Rare diseases pose significant diagnostic challenges due to their low prevalence, limited clinical awareness, and pronounced phenotypic heterogeneity. Early and accurate diagnosis is essential but remains difficult, especially in resource-limited settings where comprehensive genetic testing is unavailable. Distinctive facial phenotypes can offer accessible diagnostic clues, yet overlapping features and broad phenotypic spectra often hinder precise identification. To address these challenges, we present the Facial Phenotype-Gene-Disease Knowledge Graph (FPGDKG), a unified resource integrating multi-source data on facial phenotypes, genes, and diseases. The knowledge graph comprises 23,096 nodes and 239,236 relationships.

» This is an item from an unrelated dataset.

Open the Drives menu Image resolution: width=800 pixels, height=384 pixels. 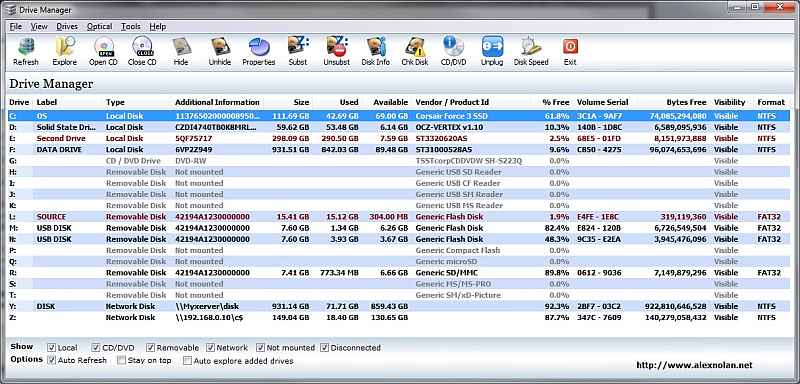(67, 27)
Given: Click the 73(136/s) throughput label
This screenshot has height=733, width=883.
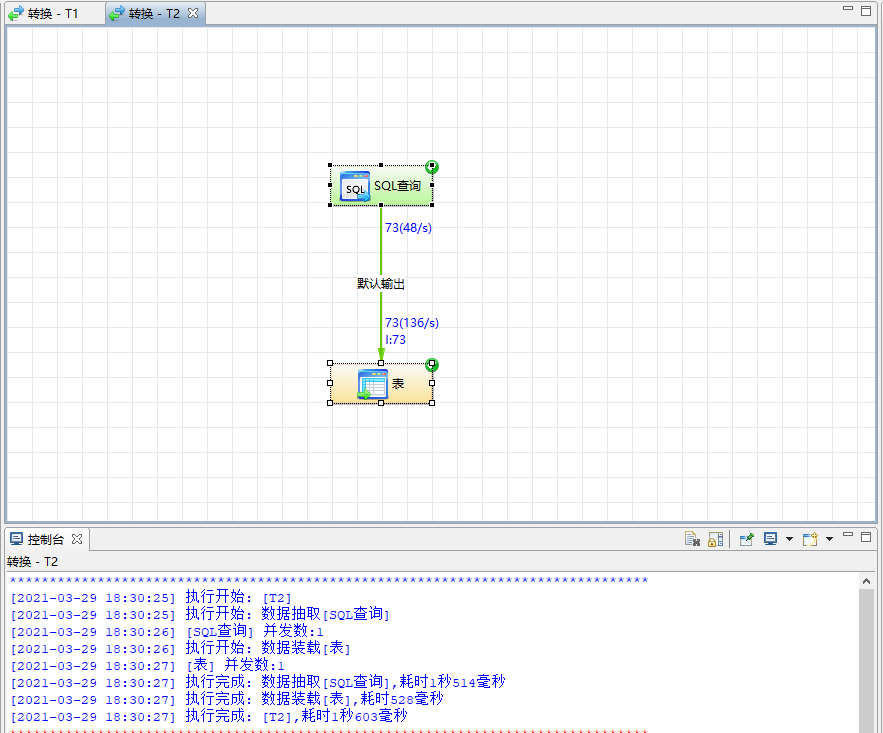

We demonstrate the utility of FPGDKG through three representative use cases: (1) phenotype-based automated diagnosis of rare diseases using machine learning models; (2) explainable diagnosis by jointly presenting phenotype, genotype, and literature evidence for each prediction. The accuracies of the presented evidence, as validated quantitatively, are 73.67$\%$ for phenotype, 59.57$\%$ for gene, and 90.59$\%$ for literature evidence; (3) embedding-based matching to support differential diagnosis for ultra-rare diseases. To facilitate clinical use and research, we also developed an interactive online platform that offers intuitive visualization, information retrieval, and explainable decision support (http://bioinf.org.cn:8060/). Through three representative use cases, we show that FPGDKG supports promising diagnostic performance and enhances explainability by providing multi-dimensional evidence, making it a valuable tool for transparent, data-driven rare disease diagnosis.